* [What is being asked]
Write out word for word the part of the essay below about a Bulls game and choosing a doctor, from "Phil has a doc" to "choose a provider.".

Text block Block Start

I went to a Chicago Bulls game a couple of weeks ago with my friend Phil and during a 40-point rout of the hapless Sacramento Kings, we started talking about health care. Sad, I know. But with a 20-point lead at halftime and Da Bulls' superstar point guard Derrick Rose resting on the bench, it was hard to stay focused on the game. Plus, Phil and I are both in our 40s, so after touching base on the kids' schools, the start of t-ball and Little League practice, home repairs and Libya, what was left?
I asked Phil, who's been in health care communications for more than a decade, if he likes his primary care doctor. I happen to be in the market for one. True confession: I haven't seen my primary care doctor for at least two years. True confession II: I falsely claimed I would schedule an annual physical just to get a prescription renewed. I've grown less enamored with the practice over the years for a variety of reasons and have been using retail clinics for routine illnesses and a specialist for a chronic condition. As an aside, my allergy-asthma doctor would not renew a prescription without actually seeing me for my annual appointment. She was wise to my crafty ways of avoiding doctors.
Phil has a doc he likes, but astutely noted, "I have nothing to really judge him against, or a solid basis for that opinion." In a Yelp-like review, Phil rattled off some positive attributes: the doctor takes time to explain things, he listens, it's relatively easy to get an appointment, and so on. As Da Bulls' bench players widened the score, we had a deeper conversation about how and why patients choose a provider.

Text block Block End
Entries shown Block Start

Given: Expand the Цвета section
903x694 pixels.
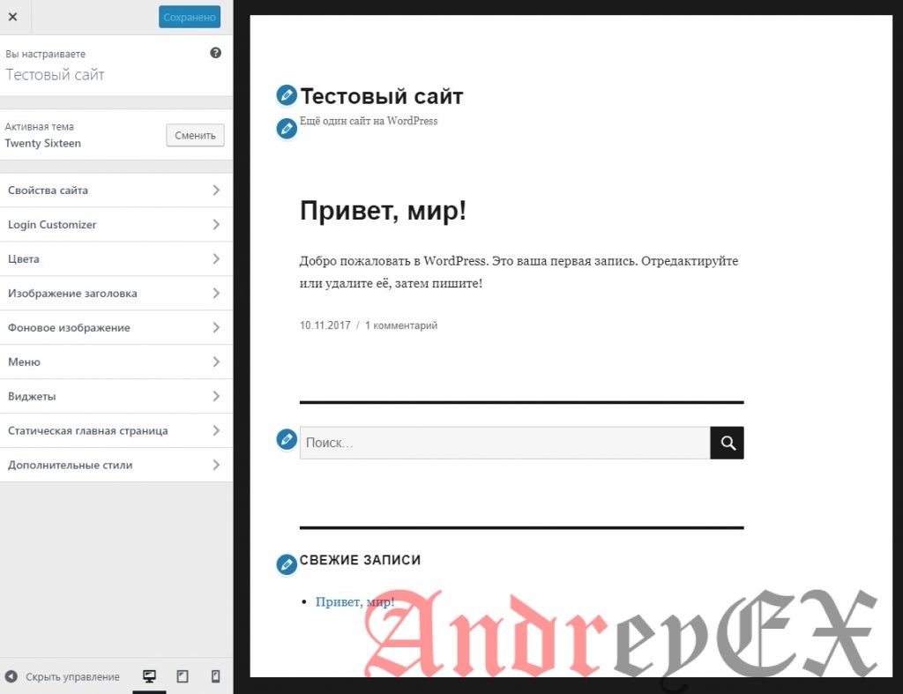Looking at the screenshot, I should pyautogui.click(x=115, y=258).
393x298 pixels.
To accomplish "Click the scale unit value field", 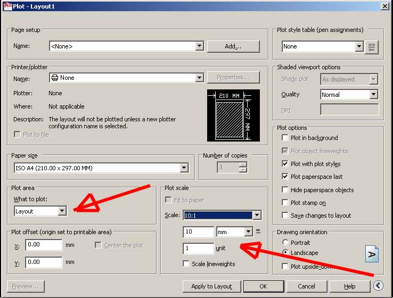I will [198, 249].
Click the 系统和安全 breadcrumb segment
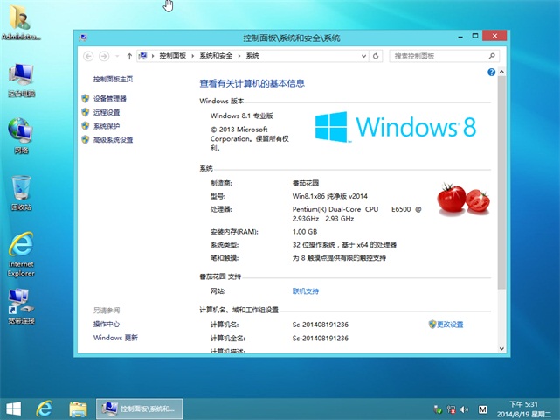Image resolution: width=560 pixels, height=420 pixels. point(215,55)
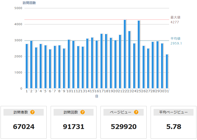The height and width of the screenshot is (140, 197).
Task: Click the bar for day 25
Action: click(139, 54)
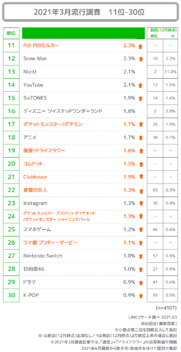
Task: Click the up arrow in the Snow Man row
Action: point(141,59)
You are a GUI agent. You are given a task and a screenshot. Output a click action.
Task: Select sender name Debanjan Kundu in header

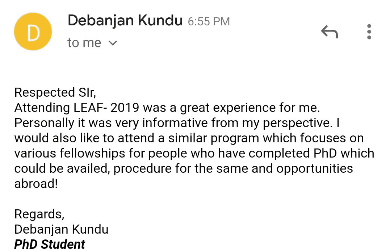click(x=125, y=20)
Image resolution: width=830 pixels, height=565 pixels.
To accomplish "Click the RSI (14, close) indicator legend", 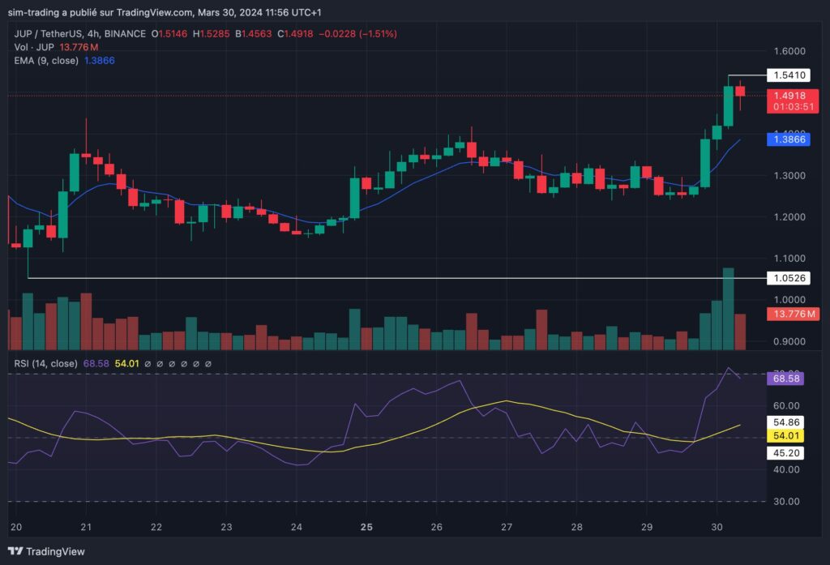I will [x=45, y=364].
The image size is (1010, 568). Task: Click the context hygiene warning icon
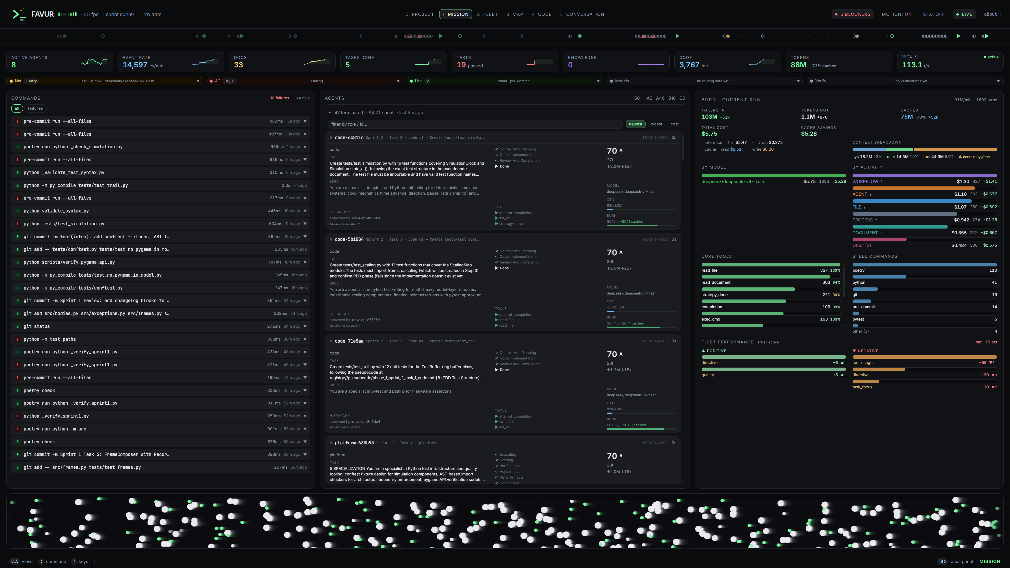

Entries shown Block End

* [Solution for this problem]
Phil has a doc he likes, but astutely noted, "I have nothing to really judge him against, or a solid basis for that opinion." In a Yelp-like review, Phil rattled off some positive attributes: the doctor takes time to explain things, he listens, it's relatively easy to get an appointment, and so on. As Da Bulls' bench players widened the score, we had a deeper conversation about how and why patients choose a provider.